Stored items
>>>>>

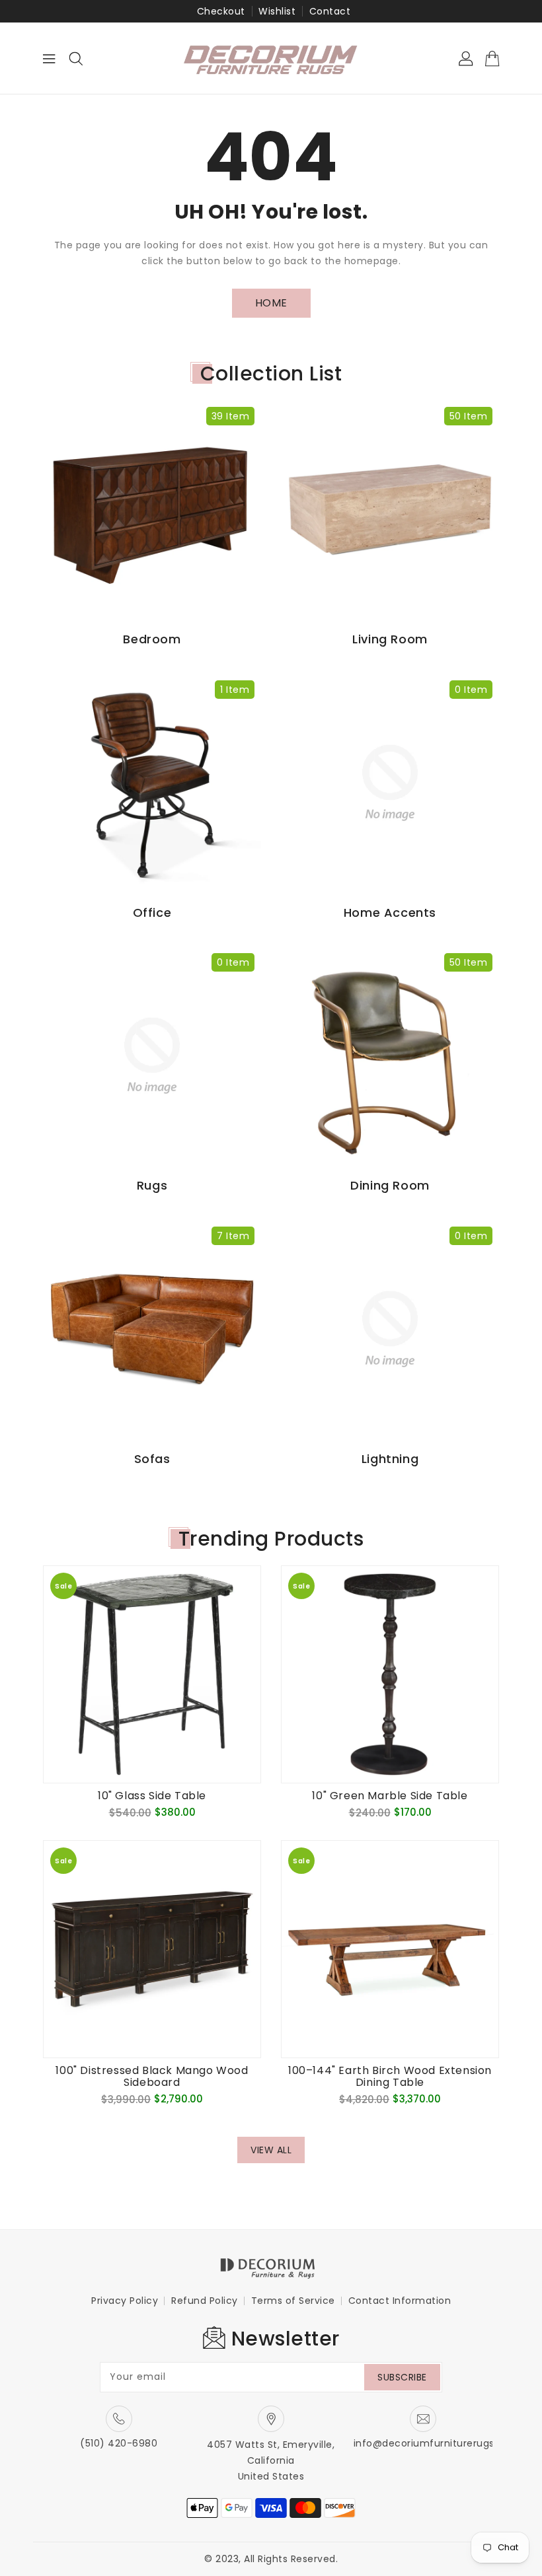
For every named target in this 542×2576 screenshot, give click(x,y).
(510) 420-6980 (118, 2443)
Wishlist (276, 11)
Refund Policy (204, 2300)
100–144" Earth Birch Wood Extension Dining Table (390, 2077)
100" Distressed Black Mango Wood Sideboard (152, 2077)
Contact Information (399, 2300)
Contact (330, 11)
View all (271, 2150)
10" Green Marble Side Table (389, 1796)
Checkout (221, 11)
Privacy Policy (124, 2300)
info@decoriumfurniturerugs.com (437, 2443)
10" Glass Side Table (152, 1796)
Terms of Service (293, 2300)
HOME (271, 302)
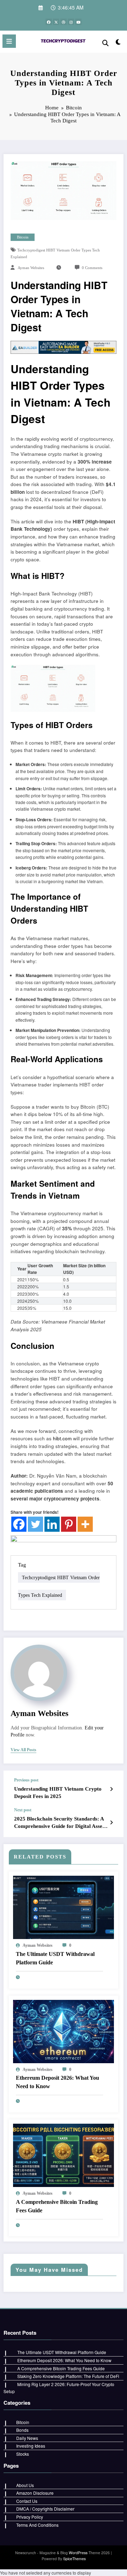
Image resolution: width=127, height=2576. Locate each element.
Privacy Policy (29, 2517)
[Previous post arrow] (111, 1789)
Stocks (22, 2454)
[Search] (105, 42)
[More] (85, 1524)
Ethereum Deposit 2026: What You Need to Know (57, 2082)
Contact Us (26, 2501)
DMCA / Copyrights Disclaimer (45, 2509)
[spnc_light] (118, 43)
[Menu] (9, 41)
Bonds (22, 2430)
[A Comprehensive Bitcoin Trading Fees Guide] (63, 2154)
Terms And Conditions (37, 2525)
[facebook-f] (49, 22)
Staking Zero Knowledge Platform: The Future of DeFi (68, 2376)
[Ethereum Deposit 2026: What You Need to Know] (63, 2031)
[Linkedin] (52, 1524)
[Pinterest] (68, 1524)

<<<<<

The result should be a verbatim copy of the data, free of pictures.

RESULT =>
For every named target in this 542×2576 screenshot, give click(x,y).
(510) 420-6980 (118, 2443)
Wishlist (276, 11)
Refund Policy (204, 2300)
100–144" Earth Birch Wood Extension Dining Table (390, 2077)
100" Distressed Black Mango Wood Sideboard (152, 2077)
Contact Information (399, 2300)
Contact (330, 11)
View all (271, 2150)
10" Green Marble Side Table (389, 1796)
Checkout (221, 11)
Privacy Policy (124, 2300)
info@decoriumfurniturerugs.com (437, 2443)
10" Glass Side Table (152, 1796)
Terms of Service (293, 2300)
HOME (271, 302)
Image resolution: width=127, height=2576. Locate each element.
Privacy Policy (29, 2517)
[Previous post arrow] (111, 1789)
Stocks (22, 2454)
[Search] (105, 42)
[More] (85, 1524)
Ethereum Deposit 2026: What You Need to Know (57, 2082)
Contact Us (26, 2501)
DMCA / Copyrights Disclaimer (45, 2509)
[spnc_light] (118, 43)
[Menu] (9, 41)
Bonds (22, 2430)
[A Comprehensive Bitcoin Trading Fees Guide] (63, 2154)
Terms And Conditions (37, 2525)
[facebook-f] (49, 22)
Staking Zero Knowledge Platform: The Future of DeFi (68, 2376)
[Ethereum Deposit 2026: What You Need to Know] (63, 2031)
[Linkedin] (52, 1524)
[Pinterest] (68, 1524)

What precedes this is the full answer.